Thursday 6 January 2011

Dadaism / Surrealism

The Dada movement was an anti-war art movement wich developed in the early 1900s; this was a very rebellious and inovative movement wich made a statement with each piece about polotics, war or society.



In this art movement, artists used a technique called photomontage where they cut out images and then stuck them down in a different way to create a new meaning to the image. Above is a piece by Hannah Hoch called Cut with the Dada Kitchen Knife through the Last Weimar Beer-Belly Cultural Epoch in Germany. This collage is a piece about life in Weimar Germany in 1919. 

I believe it was this photomontage technique where different images are combined to create new meanings which the surrealists were inspired by to create their paintings.
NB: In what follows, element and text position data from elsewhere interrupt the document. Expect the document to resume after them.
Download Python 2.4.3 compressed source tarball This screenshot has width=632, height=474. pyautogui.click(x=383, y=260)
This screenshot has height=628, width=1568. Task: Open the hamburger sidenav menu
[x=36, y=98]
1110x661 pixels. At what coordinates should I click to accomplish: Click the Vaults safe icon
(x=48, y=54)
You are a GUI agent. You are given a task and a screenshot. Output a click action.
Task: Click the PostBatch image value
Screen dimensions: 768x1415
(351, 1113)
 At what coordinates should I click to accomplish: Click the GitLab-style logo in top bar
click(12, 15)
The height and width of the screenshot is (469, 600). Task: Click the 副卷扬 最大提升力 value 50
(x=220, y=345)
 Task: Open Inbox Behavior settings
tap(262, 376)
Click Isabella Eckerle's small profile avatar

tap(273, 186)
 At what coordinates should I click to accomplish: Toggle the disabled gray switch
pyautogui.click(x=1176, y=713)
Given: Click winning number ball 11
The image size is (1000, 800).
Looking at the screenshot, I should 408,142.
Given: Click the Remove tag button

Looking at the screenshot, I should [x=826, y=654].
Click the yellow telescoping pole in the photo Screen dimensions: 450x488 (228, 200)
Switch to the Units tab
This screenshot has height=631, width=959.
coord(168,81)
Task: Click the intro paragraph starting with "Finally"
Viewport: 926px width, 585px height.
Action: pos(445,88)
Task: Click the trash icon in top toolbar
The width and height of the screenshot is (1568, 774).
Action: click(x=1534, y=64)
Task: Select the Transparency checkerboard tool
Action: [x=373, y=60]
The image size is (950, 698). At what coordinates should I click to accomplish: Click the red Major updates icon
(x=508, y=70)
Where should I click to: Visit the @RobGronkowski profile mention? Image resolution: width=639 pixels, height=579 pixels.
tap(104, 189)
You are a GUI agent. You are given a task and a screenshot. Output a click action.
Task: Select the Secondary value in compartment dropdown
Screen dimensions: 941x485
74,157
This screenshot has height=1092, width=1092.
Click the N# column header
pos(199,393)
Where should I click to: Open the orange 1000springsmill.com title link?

The surrealist technique is fairly similar, they use images from real life and take them out of context to create new images and also combine this with elements from the imagination to create a piece which is often both realistic and yet impossible. I am facinated by surrealism and love how it can be used in photography today, i hope to include more surrealist aspects in one of my future projects.

Modern surrealist photographers have the great advantange of modern technology; the invention of the digial camera and photo editing softwear like photoshop has enabled artists to create shockingly realistic surrealist images. I am really captured by the way it is possible to create an image which in real life is completely impossible and yet appears completely real in the image!